• **WORK INSTRUCTIONS**
Your answer should be the records again, unchanged in wording and free of images.

• **Stored data**
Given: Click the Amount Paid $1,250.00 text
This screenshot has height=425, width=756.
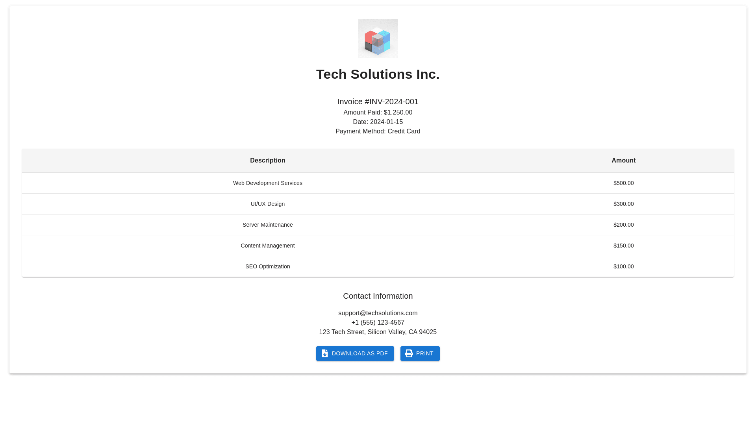Looking at the screenshot, I should coord(378,113).
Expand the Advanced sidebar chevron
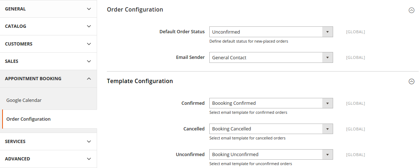 pyautogui.click(x=89, y=159)
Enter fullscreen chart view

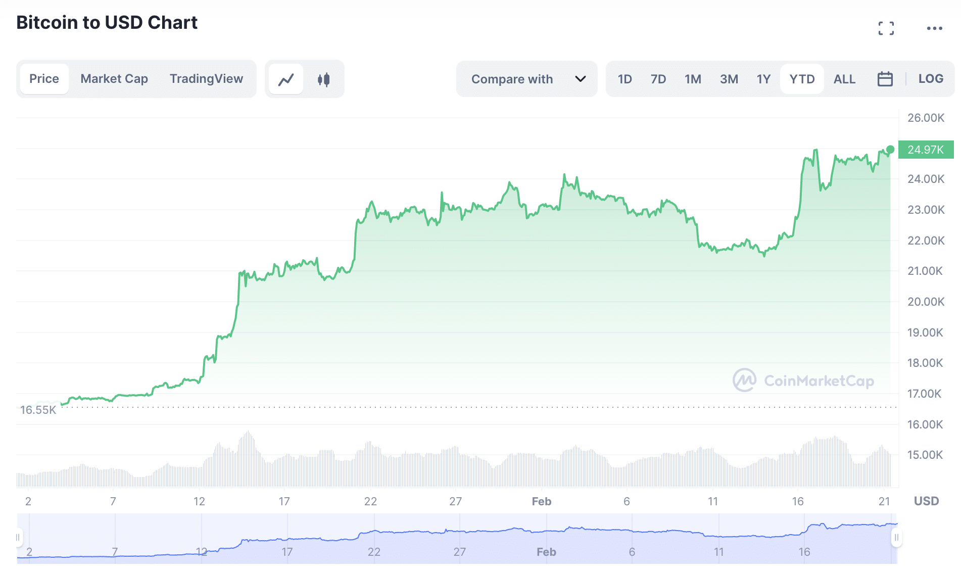pos(886,28)
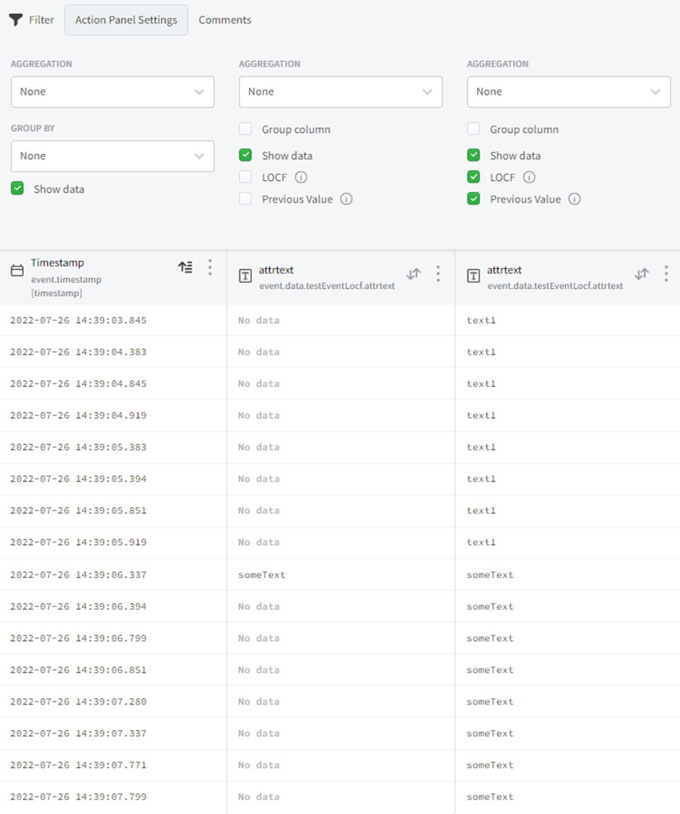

• **SOLUTION**
Given: Click the Amount Paid $1,250.00 text
This screenshot has height=425, width=756.
Looking at the screenshot, I should coord(378,113).
Expand the Advanced sidebar chevron
 pyautogui.click(x=89, y=159)
Enter fullscreen chart view

pos(886,28)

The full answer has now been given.